Sit with that for just a minute, and you’ll be where I’ve been percolating this last little while.
Because to me, that is workshop.
Cornelius put words to a deep understanding for me. An understanding I could not have articulated as clearly as he did. Workshop is an environment that invites (and ultimately teaches) learners to try again. To opt in. To be confronted with that choice of engagement again and again and to say yes.
In a writing workshop, units of study are launched with the explicit intention of writers creating multiple pieces, because, of course, it would be unrealistic to expect writers to learn and demonstrate a set of new skills with just one attempt. How much better can a writer expect to get at crafting persuasive writing with one opportunity a year to practice those learning targets?

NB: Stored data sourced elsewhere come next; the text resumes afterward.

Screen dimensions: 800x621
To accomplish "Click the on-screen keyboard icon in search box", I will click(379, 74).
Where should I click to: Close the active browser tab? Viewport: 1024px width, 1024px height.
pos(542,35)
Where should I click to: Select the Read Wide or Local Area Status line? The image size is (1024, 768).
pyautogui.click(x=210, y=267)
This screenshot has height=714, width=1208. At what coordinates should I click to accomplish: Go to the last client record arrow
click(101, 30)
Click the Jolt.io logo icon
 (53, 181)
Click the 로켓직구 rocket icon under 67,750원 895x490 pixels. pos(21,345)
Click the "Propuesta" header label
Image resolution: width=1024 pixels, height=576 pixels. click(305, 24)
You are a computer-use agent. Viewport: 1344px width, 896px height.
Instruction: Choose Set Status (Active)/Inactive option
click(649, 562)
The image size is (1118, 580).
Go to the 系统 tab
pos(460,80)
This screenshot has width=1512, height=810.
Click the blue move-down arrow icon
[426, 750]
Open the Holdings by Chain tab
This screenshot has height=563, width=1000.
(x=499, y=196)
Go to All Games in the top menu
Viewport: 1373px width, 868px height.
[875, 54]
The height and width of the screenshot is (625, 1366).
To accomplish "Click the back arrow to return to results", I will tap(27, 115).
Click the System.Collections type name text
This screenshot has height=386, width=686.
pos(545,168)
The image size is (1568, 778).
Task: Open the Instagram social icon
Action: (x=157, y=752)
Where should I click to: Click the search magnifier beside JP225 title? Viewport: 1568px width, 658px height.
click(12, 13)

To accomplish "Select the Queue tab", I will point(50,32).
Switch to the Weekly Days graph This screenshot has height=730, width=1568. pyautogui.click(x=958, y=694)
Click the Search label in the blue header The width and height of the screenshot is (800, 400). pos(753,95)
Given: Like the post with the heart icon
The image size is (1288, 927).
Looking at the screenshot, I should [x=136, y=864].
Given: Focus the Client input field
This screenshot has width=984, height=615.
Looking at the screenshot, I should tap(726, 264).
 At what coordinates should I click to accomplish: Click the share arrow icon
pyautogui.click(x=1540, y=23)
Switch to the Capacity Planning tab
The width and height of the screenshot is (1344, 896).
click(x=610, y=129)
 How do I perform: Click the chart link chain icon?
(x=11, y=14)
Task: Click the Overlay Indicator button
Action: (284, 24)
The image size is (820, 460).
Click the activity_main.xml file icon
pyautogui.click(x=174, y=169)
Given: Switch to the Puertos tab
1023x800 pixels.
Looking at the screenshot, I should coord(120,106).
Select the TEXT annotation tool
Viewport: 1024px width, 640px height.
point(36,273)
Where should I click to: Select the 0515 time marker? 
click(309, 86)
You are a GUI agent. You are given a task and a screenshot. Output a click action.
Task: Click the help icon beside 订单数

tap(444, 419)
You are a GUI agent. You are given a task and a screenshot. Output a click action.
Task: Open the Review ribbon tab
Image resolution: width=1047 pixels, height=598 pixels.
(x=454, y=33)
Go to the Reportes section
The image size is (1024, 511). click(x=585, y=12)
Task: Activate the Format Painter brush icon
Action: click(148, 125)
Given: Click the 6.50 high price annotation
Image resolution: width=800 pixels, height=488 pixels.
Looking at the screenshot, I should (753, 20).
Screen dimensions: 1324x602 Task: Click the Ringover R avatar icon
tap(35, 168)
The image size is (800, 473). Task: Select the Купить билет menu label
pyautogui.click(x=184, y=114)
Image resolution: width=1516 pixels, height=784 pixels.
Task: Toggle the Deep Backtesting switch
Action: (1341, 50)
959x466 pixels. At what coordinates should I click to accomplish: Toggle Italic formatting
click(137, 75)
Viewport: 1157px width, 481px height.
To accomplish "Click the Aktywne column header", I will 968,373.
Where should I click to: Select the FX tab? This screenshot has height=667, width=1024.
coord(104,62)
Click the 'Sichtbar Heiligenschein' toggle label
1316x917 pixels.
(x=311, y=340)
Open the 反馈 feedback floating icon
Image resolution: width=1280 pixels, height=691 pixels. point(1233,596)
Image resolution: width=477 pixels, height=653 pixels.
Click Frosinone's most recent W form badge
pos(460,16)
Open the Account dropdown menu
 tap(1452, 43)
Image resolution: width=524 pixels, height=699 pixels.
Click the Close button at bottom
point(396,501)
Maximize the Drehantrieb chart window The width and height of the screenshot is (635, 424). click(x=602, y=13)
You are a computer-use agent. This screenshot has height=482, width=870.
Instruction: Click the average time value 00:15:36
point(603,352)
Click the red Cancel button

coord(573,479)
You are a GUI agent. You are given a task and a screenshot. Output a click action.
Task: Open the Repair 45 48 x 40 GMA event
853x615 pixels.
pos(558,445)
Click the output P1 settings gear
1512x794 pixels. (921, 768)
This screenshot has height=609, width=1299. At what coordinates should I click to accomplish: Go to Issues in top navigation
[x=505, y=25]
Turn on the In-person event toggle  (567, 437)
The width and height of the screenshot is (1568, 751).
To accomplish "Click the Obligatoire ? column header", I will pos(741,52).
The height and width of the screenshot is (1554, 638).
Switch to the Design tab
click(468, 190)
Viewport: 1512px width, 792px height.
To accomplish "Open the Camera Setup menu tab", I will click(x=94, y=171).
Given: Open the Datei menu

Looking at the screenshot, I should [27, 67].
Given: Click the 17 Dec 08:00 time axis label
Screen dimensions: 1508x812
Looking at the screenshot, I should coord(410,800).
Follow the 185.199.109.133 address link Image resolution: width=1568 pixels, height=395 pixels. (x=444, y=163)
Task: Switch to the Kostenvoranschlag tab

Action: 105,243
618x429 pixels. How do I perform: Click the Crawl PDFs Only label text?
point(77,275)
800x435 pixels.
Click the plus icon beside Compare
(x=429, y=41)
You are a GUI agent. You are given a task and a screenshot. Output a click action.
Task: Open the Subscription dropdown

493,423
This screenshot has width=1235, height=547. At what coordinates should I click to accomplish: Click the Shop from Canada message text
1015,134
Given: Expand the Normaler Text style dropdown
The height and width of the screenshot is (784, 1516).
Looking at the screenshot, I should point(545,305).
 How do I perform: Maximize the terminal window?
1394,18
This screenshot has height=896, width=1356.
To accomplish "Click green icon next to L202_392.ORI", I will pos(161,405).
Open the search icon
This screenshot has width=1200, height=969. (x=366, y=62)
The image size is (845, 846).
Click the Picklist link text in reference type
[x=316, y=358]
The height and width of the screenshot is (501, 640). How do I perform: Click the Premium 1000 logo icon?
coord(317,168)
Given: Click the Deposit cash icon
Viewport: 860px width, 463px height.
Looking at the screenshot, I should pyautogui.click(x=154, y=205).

In a workshop, there is both the iteration of crafting multiple pieces (i.e. choosing multiple topics, organizing multiple sets of facts/details, crafting multiple endings that challenge the reader to act) as well as the iterative nature of revision within those individual pieces. Revision is a practice that celebrates the iterative nature of learning (and writing): Look how much better I can get at this by continuing to circle back to it, making intentional changes!
When I think about the aversion many young writers feel toward revision, I can trace the root of the issue to exactly what Cornelius is talking about. For a learner who has internalized the mistaken expectation that their goal is to demonstrate proficiency on their first try, the need to revise is not a predictable, welcome step in the process; the need to revise means they have failed.
Workshop is a place where writers learn to correct this misconception, especially if a wide range of strategies (and purposes) for revision are explored. Every time I comb (and re-comb and re-comb) through the draft of this blog post, for example, I make improvements that are evidence of my engagement. (Thank goodness for my impending posting deadline, or I might continue this process indefinitely.)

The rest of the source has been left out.